**WHAT TO DO**
Would you output the entries below only from the line containing "You are a GUI" through the line containing "Phone (308, 2237)", exactly as they stand and with both ends included?
------ GIVEN RECORDS ------
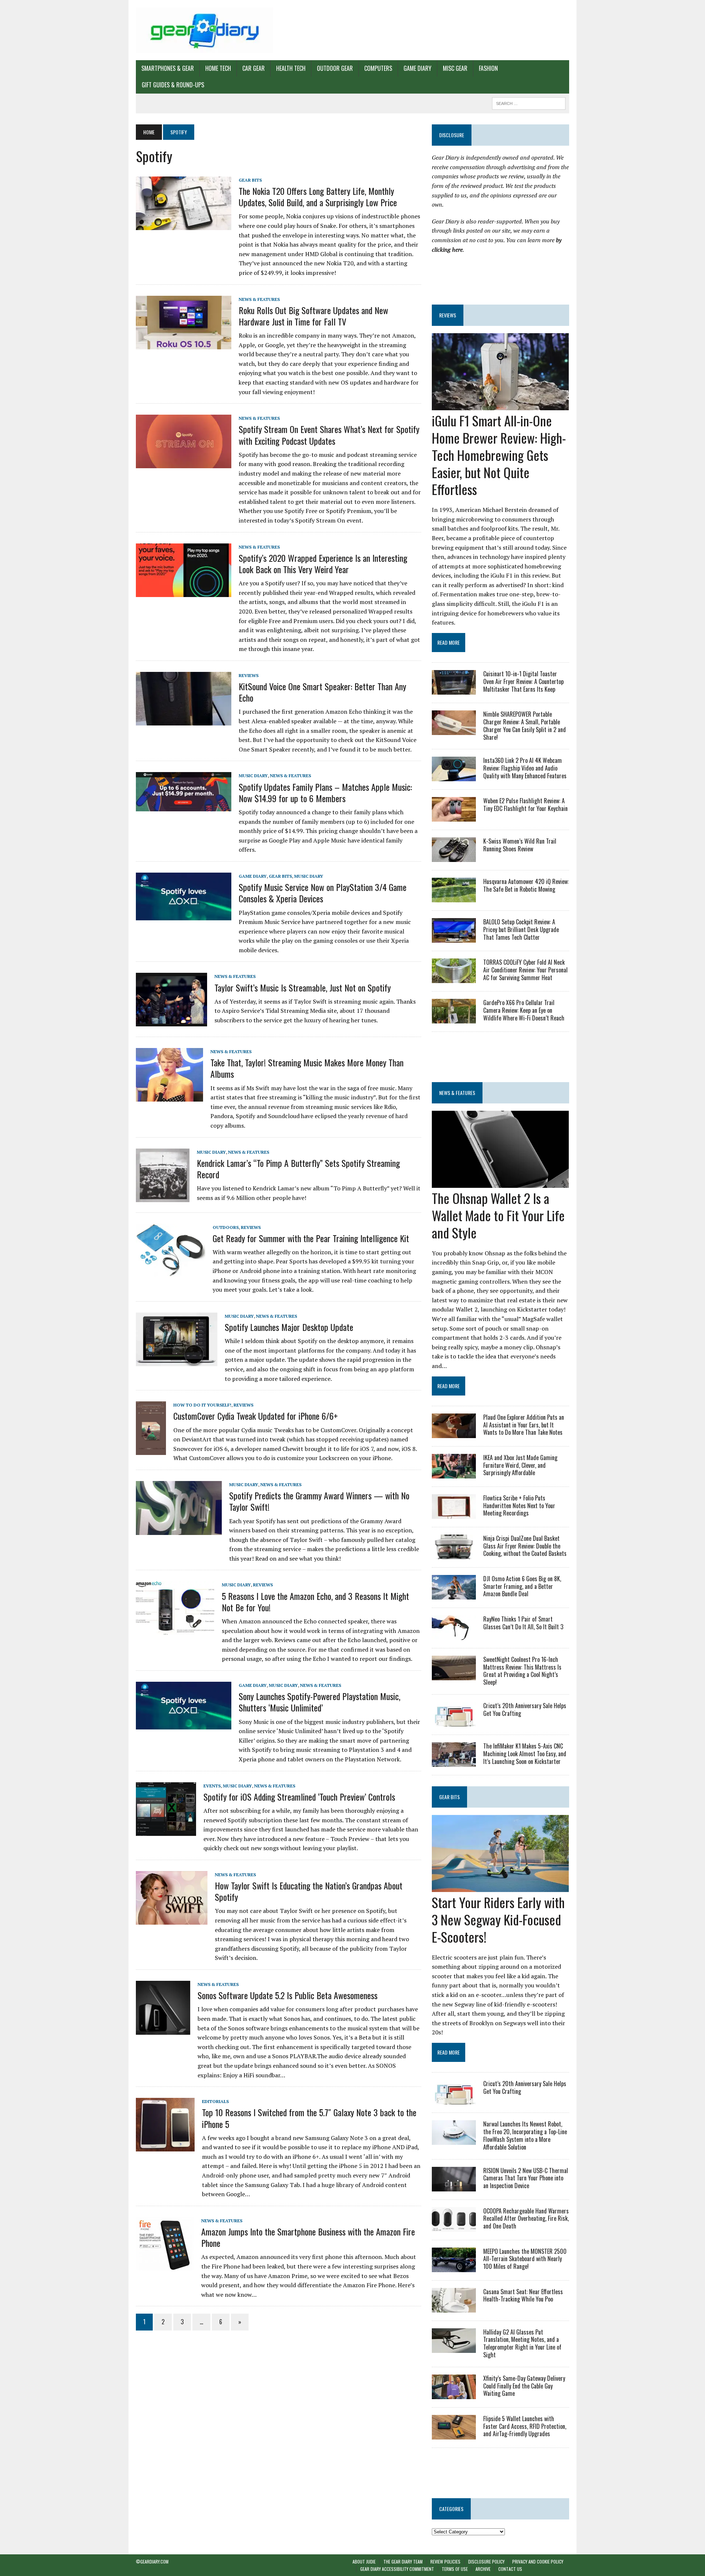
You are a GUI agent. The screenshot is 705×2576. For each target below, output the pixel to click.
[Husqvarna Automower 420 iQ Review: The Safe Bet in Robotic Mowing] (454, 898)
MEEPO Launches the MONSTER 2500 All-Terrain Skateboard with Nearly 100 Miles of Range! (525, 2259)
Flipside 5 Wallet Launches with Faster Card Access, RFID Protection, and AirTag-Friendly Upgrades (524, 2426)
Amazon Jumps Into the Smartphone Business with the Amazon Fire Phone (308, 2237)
------
------ GIVEN RECORDS ------
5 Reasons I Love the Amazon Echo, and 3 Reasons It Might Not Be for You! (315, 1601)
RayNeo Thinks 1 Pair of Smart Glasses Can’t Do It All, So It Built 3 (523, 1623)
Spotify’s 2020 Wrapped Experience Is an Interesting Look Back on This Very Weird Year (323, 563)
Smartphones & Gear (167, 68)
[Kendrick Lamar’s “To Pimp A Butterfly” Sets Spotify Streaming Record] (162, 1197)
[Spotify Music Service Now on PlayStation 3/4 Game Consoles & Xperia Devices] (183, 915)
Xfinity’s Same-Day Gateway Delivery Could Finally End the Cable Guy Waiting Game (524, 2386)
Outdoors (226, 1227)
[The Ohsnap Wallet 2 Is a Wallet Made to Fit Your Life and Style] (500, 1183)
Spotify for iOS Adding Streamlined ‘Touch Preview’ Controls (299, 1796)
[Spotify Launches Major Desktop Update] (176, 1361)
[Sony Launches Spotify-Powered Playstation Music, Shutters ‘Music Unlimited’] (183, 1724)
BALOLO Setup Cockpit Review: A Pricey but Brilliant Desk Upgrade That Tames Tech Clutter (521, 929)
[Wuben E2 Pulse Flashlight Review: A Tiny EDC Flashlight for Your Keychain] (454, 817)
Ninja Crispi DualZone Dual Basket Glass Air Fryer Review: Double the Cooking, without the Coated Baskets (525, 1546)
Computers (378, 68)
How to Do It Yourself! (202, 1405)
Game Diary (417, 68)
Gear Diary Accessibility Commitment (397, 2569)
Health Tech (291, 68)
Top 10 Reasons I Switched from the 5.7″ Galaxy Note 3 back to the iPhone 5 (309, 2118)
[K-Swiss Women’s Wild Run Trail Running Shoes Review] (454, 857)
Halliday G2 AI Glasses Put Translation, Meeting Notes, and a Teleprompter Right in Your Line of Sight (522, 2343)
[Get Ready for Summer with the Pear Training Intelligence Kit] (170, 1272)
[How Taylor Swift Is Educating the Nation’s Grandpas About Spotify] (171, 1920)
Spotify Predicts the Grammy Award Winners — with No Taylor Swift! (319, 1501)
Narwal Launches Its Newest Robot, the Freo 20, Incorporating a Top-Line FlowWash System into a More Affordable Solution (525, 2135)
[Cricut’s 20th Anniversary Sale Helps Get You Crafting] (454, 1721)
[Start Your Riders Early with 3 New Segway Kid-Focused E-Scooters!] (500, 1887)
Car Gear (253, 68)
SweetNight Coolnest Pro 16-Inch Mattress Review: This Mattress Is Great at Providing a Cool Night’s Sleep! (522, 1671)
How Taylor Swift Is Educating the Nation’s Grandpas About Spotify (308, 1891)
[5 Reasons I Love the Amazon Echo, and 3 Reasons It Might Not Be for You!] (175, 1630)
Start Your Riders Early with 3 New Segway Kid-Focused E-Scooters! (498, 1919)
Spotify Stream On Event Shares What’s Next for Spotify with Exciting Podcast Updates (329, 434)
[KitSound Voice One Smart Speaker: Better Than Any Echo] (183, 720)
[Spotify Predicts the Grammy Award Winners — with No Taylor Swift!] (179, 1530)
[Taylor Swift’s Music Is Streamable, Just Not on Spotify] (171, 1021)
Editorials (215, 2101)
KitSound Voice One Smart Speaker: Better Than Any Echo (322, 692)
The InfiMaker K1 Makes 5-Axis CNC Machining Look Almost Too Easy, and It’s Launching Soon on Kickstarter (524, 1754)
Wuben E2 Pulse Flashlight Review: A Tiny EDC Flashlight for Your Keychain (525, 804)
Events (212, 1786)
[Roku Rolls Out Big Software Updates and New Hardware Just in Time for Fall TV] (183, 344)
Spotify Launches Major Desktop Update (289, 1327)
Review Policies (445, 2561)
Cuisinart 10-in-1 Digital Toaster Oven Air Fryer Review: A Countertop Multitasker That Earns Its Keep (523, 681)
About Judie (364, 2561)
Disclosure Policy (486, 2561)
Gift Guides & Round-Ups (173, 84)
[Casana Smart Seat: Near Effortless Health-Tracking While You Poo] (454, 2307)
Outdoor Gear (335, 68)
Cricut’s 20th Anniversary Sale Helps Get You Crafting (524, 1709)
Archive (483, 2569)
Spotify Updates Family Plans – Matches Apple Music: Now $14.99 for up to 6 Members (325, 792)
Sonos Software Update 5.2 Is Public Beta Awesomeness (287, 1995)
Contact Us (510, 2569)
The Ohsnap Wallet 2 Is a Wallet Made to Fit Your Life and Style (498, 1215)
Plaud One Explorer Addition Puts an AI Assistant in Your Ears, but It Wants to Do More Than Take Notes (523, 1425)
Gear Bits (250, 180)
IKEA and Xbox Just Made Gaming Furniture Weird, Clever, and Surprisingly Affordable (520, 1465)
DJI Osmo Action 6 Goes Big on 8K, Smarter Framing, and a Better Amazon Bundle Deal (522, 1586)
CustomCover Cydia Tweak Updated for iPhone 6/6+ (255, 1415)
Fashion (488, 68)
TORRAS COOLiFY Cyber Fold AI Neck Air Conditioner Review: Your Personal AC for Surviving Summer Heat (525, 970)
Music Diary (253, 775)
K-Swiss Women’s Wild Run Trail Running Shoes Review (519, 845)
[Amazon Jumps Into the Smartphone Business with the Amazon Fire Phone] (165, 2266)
------
**OUTPUT OF THE EXERCISE**
You are a GUI agent. The screenshot is 705×2576. For each target below, output the pixel to click.
[Husqvarna Automower 420 iQ Review: The Safe Bet in Robotic Mowing] (454, 898)
MEEPO Launches the MONSTER 2500 All-Terrain Skateboard with Nearly 100 Miles of Range! (525, 2259)
Flipside 5 Wallet Launches with Faster Card Access, RFID Protection, and AirTag-Friendly Upgrades (524, 2426)
Amazon Jumps Into the Smartphone Business with the Amazon Fire Phone (308, 2237)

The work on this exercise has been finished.